Il traguardo raggiunto dallo studente tunisino Iyad Bourio sta avendo un’ampia risonanza sulla stampa tunisina e francofona. Bourio, 8 anni e dei grandi occhiali azzurri addosso, ha vinto il campionato mondiale di calcolo mentale all’International Summit of Geniuses 2026 che si è tenuto a Istanbul, in Turchia. I test affrontati da Bourio, suddivisi in diversi livelli, si basavano sulla velocità e sulla capacità di risolvere un gran numero di problemi in un tempo molto limitato, senza calcolatrice.
È stato il ministero dell’Istruzione di Tunisi ad annunciare con orgoglio il successo del bambino originario di Teboursouk, nel governatorato di Beja, dove frequenta la scuola elementare. In una foto pubblicata online dall’agenzia di stampa Tap, il “piccolo genio” è ritratto mentre sfoggia la medaglia d’oro e la coppa vinte, con la bandiera tunisina sulle spalle.

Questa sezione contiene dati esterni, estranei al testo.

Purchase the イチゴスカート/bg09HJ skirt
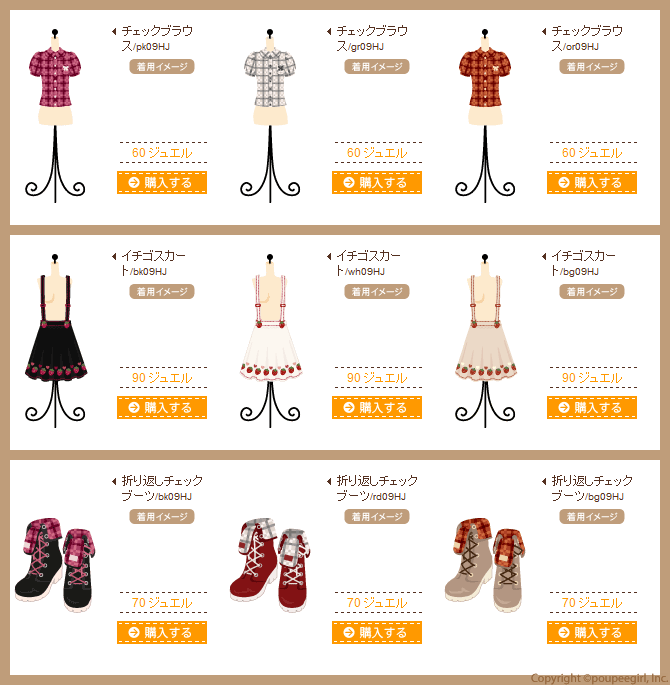The image size is (670, 685). coord(591,408)
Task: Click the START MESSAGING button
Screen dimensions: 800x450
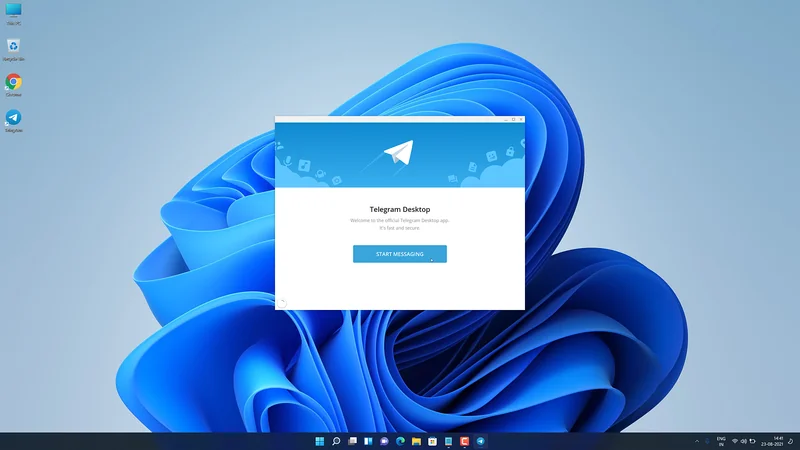Action: 399,254
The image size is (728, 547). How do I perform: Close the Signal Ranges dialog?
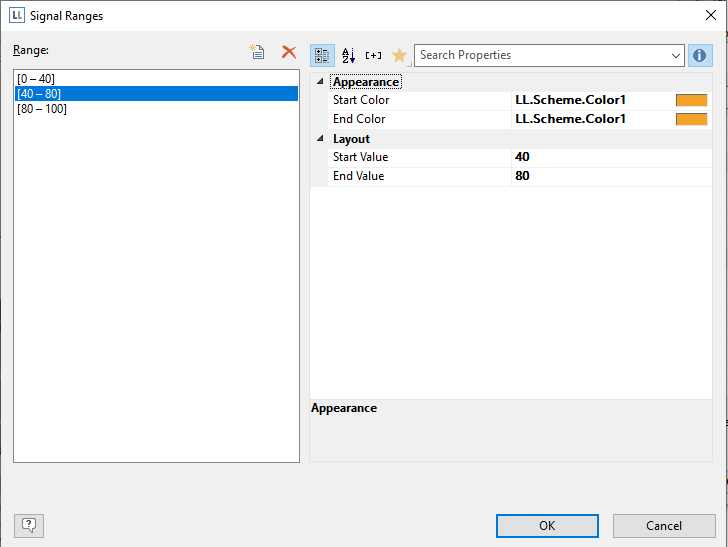[711, 15]
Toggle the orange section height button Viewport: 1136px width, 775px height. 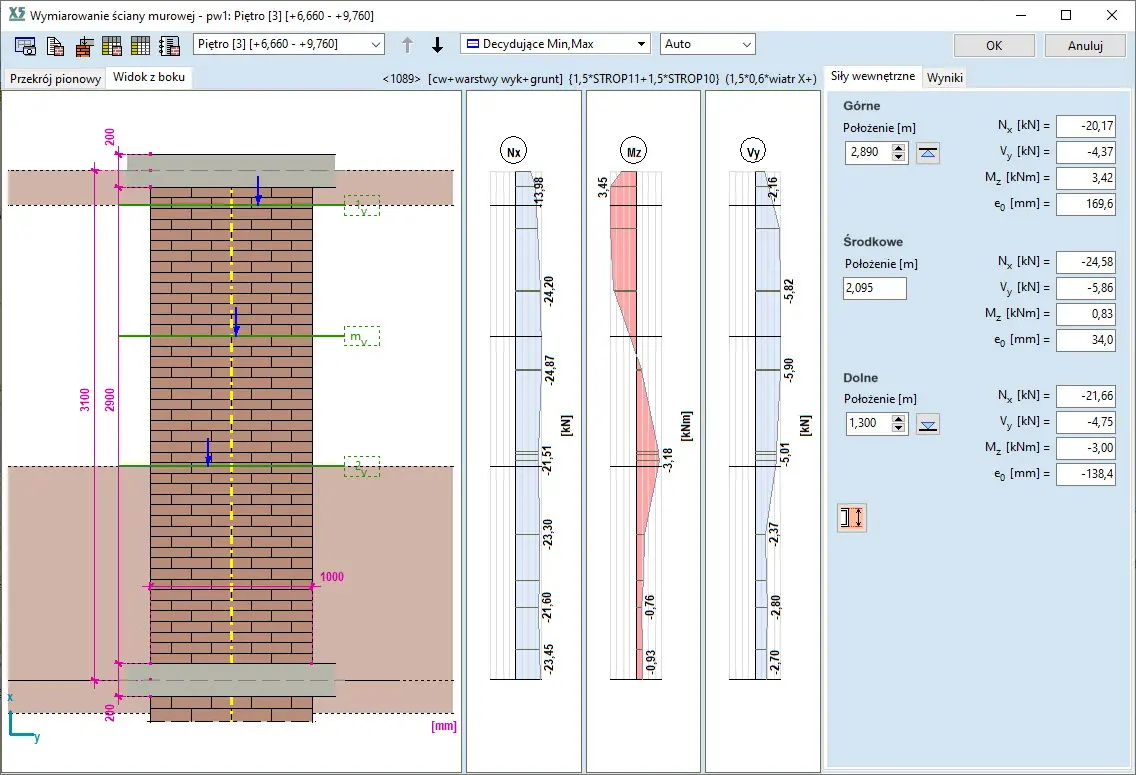pyautogui.click(x=852, y=517)
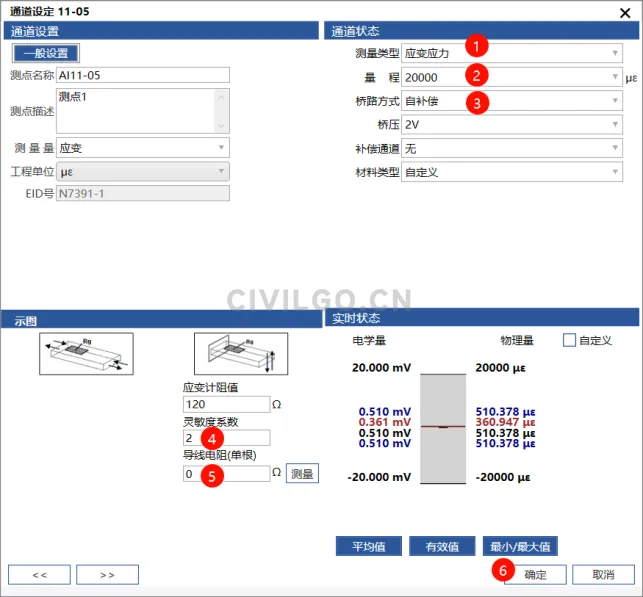Go to next channel with >> button
This screenshot has width=643, height=597.
[x=107, y=575]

L’International Summit of Geniuses nasce per mettere alla prova giovani talenti, studenti e piccoli prodigi dei numeri, provenienti da tutto il mondo, in sfide che richiedono straordinarie abilità cognitive e mnemoniche. Le prove si basano sull’estrema rapidità e sulla precisione assoluta. I candidati sono chiamati a risolvere un numero elevato di equazioni e operazioni matematiche molto complesse, avendo a disposizione un tempo limitatissimo.

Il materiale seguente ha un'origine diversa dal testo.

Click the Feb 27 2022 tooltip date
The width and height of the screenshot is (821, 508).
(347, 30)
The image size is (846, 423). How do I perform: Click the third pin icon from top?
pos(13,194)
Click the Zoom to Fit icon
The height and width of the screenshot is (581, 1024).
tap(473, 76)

È vietato l’utilizzo di calcolatrici, abachi fisici, carta o penna. Tutto il processo, dalla scomposizione dei numeri al risultato finale, deve avvenire esclusivamente a mente. Per garantire equità, le competizioni sono strutturate in diversi livelli di difficoltà, calibrati in base all’età dei partecipanti e al loro grado di preparazione tecnica.
Oltre a essere una gara, il summit serve a promuovere metodologie didattiche avanzate per l’infanzia, valorizzando l’importanza della concentrazione, della ginnastica mentale e della visualizzazione numerica fin dai primi anni di scuola.